Ainsi parle Vulcain ; et tous les immortels se rendent dans les demeures d'airain. Bientôt arrivent et Neptune qui agite la terre, et Mercure le bienfaiteur des hommes, et Apollon qui lance au loin les traits ; mais les déesses par pudeur restent dans leur palais. Les dieux, dispensateurs des biens, s'arrêtent sous les portiques ; aussitôt un rire inextinguible éclate au sein de la troupe immortelle lorsque les habitants de l'Olympe aperçoivent les chaînes forgées par Vulcain ; alors ils se disent entre eux :

« Les mauvaises actions ne profitent jamais, et la lenteur triomphe souvent de la vitesse. Aujourd'hui le pesant Vulcain a saisi Mars, le plus agile de tous les immortels. Vulcain, quoique boiteux, l'a emporté par ses ruses sur le dieu des combats, et Mars va lui payer la rançon que doivent les adultères. »
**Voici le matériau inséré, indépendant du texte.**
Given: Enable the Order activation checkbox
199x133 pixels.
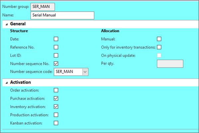Looking at the screenshot, I should [56, 90].
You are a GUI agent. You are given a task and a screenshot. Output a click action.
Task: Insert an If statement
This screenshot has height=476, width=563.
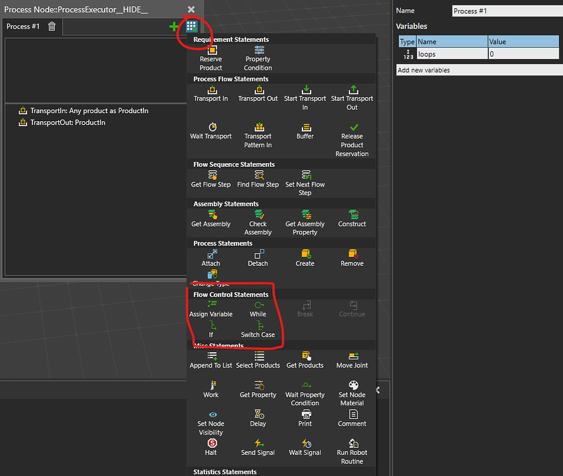tap(211, 329)
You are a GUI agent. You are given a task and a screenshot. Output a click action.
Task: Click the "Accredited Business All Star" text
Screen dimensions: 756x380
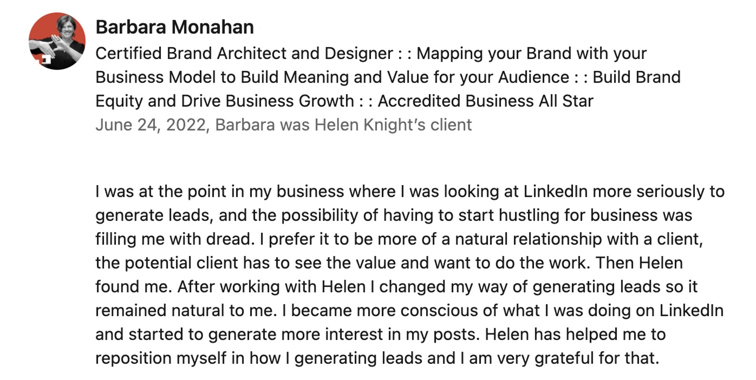tap(485, 101)
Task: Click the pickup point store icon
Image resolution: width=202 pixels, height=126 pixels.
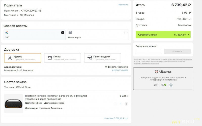Action: point(89,58)
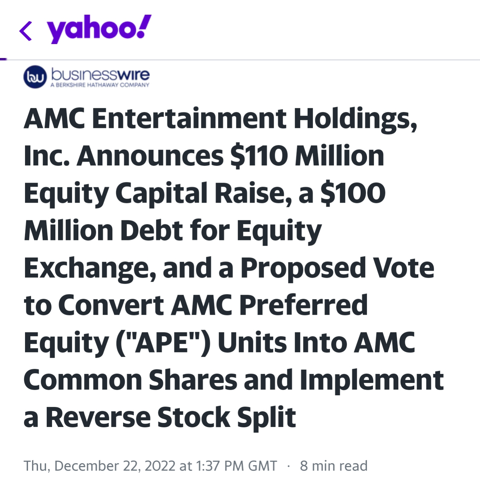This screenshot has width=480, height=480.
Task: Click the "$100" amount in the headline
Action: [x=353, y=193]
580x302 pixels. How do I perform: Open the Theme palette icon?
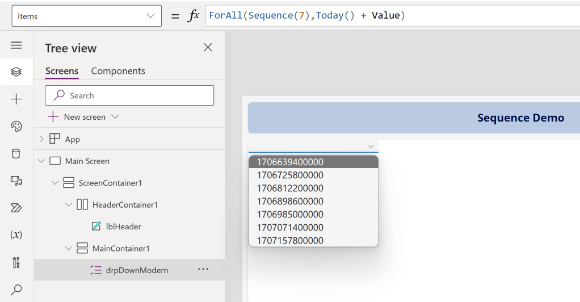(x=16, y=126)
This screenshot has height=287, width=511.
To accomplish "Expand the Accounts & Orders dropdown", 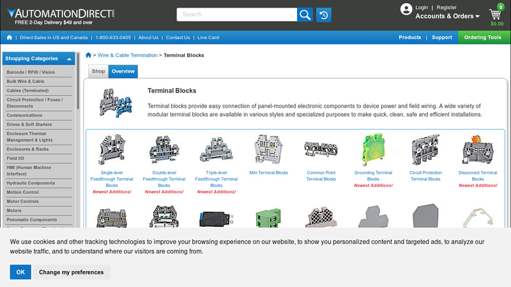I will pos(447,17).
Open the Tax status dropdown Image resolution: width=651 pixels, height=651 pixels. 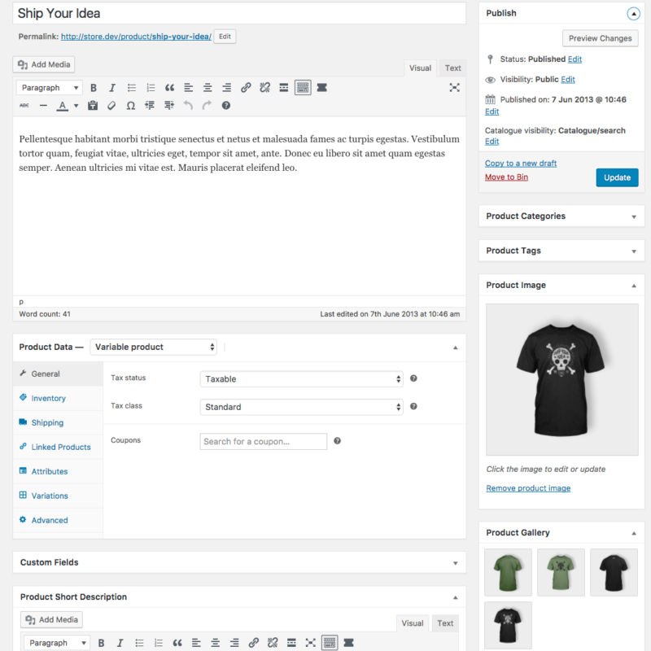pos(301,378)
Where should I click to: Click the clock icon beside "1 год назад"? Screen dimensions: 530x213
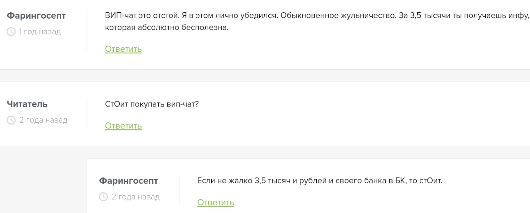[x=11, y=32]
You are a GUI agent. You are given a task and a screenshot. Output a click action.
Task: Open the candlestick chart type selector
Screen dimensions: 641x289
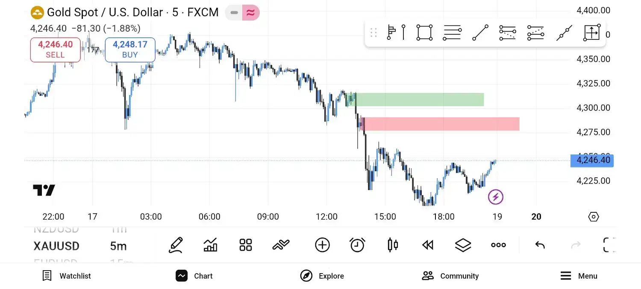tap(393, 245)
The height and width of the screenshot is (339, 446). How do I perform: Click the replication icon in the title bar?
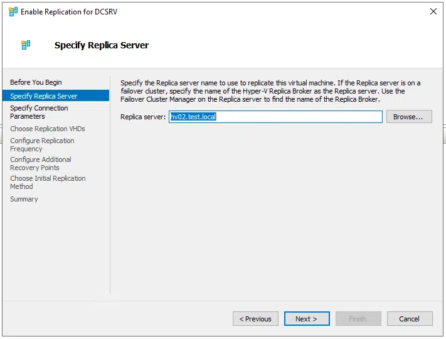[x=12, y=11]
C'est ainsi que parlent les habitants de l'Olympe. Alors le puissant Apollon dit à Mercure :

« Messager céleste, toi le fils de Jupiter et le dispensateur de tous les biens, voudrais-tu être enchaîné comme Mars et reposer comme lui sur cette couche auprès de la blonde Vénus ? »



Mercure lui répond aussitôt :

« Ô puissant Apollon, je voudrais bien qu'il en fût ainsi !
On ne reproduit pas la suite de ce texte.